[Opening GIVEN DATA section]
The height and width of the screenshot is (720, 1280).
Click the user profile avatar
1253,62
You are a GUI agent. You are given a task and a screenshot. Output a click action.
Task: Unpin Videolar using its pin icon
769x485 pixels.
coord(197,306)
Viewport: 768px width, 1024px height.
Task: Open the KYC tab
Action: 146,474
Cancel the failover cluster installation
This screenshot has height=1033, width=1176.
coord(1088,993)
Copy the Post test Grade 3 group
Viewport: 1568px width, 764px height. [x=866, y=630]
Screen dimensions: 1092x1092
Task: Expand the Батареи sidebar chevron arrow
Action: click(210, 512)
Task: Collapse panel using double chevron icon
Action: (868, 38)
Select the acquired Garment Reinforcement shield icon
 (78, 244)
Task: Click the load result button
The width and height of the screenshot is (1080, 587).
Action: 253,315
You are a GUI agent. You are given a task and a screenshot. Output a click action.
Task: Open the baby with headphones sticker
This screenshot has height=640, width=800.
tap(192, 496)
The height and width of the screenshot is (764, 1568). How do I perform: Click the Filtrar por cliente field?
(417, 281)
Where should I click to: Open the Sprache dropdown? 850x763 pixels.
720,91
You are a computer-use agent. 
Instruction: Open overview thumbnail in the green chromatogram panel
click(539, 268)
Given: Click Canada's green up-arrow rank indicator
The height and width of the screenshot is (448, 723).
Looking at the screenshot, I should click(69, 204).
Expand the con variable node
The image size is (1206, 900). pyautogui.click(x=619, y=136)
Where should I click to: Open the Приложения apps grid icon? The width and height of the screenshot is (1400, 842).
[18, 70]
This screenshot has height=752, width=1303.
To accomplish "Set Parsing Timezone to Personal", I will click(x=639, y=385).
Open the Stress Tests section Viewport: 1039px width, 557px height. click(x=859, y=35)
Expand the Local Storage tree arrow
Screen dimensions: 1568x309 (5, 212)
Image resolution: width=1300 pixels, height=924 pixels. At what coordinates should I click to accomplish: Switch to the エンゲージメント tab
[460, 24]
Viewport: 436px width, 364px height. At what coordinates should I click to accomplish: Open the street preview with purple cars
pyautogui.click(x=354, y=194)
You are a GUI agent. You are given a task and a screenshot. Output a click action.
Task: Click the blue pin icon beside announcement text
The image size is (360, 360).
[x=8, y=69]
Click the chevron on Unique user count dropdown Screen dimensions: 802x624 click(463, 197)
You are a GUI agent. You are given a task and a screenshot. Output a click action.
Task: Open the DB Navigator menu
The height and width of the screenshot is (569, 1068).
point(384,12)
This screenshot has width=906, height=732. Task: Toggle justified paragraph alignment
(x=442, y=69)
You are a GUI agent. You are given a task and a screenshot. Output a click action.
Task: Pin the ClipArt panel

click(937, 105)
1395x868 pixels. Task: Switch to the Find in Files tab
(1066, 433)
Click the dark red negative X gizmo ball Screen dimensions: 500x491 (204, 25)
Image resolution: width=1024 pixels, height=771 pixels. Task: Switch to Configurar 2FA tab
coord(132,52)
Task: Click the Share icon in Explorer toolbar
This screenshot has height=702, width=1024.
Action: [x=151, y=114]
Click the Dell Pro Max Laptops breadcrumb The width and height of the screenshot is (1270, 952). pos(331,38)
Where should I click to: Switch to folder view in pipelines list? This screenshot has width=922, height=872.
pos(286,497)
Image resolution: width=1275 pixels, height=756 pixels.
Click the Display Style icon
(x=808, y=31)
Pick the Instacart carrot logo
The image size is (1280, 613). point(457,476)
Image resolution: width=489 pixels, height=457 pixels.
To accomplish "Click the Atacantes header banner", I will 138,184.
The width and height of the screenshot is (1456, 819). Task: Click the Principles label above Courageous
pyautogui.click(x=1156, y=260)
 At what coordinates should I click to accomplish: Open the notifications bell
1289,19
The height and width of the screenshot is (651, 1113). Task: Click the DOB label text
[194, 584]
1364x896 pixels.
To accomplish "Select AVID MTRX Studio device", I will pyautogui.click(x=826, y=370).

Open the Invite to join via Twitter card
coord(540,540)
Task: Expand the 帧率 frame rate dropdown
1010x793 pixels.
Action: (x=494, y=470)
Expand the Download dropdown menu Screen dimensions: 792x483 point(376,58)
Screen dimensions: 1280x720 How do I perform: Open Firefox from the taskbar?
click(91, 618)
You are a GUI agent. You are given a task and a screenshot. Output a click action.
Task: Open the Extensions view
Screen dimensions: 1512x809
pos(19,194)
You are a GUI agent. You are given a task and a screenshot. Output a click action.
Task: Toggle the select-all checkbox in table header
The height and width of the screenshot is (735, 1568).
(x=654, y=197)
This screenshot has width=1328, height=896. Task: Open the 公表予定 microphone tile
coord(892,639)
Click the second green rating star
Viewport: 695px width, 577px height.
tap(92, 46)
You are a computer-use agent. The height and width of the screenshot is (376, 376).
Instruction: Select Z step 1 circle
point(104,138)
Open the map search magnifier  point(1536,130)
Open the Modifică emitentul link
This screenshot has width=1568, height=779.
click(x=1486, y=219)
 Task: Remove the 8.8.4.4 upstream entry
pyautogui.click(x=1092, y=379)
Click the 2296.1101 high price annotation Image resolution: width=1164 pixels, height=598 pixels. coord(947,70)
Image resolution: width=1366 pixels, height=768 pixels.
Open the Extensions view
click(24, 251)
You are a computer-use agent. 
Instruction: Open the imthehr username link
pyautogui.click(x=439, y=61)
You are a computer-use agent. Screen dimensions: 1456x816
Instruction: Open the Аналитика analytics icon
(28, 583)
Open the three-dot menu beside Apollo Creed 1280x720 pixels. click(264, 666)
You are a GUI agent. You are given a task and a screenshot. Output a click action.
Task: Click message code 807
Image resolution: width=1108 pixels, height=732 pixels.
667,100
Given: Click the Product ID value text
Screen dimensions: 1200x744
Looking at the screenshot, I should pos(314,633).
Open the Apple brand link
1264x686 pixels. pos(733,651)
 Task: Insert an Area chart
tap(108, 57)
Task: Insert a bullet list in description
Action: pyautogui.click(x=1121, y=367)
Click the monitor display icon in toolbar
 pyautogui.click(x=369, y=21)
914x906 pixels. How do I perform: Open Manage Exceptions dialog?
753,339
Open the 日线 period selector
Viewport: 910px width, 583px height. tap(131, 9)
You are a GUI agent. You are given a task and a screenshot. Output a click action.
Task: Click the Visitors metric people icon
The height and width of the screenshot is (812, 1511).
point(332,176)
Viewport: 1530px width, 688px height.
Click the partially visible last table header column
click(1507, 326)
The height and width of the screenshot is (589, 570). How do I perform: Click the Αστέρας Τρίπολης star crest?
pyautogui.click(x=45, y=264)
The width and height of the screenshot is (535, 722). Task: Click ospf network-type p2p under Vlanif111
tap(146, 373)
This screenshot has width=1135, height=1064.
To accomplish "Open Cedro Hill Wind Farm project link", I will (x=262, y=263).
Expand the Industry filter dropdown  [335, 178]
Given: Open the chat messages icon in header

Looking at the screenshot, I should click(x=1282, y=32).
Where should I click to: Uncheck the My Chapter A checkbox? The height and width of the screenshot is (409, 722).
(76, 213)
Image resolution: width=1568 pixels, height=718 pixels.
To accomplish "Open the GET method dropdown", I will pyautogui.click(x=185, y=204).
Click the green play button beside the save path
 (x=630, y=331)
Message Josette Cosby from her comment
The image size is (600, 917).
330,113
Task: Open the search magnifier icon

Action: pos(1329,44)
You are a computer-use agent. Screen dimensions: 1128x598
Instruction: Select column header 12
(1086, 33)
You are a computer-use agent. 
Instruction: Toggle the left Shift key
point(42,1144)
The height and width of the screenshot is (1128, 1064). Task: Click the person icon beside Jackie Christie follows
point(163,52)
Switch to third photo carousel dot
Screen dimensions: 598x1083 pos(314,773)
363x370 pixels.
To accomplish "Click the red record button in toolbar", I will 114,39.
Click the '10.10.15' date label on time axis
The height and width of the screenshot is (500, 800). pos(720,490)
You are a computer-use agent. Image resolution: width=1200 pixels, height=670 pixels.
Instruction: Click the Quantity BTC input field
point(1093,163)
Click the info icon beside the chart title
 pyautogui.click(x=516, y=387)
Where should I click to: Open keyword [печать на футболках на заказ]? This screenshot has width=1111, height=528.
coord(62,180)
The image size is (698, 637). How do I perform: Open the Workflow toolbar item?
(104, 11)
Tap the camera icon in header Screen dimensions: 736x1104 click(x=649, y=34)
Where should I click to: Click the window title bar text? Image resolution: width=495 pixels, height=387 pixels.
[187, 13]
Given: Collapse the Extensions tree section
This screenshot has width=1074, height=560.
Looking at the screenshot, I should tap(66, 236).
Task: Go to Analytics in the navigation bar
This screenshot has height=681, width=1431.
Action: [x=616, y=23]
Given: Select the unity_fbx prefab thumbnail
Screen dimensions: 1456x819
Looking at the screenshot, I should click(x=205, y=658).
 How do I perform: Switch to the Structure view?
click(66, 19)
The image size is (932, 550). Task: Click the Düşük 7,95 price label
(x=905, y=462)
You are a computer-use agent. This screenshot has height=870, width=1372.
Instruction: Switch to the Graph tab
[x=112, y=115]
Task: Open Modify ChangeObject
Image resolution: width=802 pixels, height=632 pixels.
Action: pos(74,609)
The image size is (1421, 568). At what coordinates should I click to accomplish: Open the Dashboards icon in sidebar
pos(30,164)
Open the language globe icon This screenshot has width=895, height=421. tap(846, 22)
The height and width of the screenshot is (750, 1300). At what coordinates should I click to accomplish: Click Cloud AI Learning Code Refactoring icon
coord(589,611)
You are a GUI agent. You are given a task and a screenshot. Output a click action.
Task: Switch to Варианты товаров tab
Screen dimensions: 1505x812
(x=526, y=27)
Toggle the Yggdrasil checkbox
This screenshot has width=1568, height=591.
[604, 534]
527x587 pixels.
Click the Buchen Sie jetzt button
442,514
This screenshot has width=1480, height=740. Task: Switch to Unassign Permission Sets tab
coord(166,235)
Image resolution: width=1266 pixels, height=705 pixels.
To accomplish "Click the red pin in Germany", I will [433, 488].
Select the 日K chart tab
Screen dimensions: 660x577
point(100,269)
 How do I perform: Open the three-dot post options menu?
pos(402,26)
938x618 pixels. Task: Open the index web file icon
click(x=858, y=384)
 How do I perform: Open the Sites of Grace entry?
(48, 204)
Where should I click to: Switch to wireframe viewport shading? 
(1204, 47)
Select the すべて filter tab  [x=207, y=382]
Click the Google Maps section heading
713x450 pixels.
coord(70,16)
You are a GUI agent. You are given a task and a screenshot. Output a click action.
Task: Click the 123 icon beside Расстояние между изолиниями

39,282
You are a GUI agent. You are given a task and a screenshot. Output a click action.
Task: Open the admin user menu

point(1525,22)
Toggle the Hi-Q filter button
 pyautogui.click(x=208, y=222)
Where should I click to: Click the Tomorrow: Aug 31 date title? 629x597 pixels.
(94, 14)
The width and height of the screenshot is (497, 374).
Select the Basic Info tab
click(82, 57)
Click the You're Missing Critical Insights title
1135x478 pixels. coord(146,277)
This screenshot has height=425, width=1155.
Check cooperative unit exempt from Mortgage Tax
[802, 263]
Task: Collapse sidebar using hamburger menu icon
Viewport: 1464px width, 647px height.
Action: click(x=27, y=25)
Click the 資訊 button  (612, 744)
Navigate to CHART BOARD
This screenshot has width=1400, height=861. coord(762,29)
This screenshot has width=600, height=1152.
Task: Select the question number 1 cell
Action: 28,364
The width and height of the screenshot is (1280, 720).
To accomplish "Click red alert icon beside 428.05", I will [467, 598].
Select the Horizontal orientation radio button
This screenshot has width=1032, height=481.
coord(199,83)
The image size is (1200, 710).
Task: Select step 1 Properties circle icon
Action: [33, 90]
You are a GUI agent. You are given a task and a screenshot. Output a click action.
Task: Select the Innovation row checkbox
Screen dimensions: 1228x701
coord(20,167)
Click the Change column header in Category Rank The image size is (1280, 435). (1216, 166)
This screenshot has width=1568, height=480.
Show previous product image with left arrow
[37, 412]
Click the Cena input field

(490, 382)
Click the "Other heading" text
[Closing GIVEN DATA section]
Check each line of the entries for "computer" and copy those that have it.

▶ **WRITTEN SOLUTION**
You are a computer-use agent. 
You are a computer-use agent. The height and width of the screenshot is (376, 376).
You are a computer-use agent. 
You are a computer-use agent. Screen dimensions: 1456x816
You are a computer-use agent. Screen dimensions: 1128x598
You are a computer-use agent. 
You are a computer-use agent. Image resolution: width=1200 pixels, height=670 pixels.
You are a computer-use agent. This screenshot has height=870, width=1372.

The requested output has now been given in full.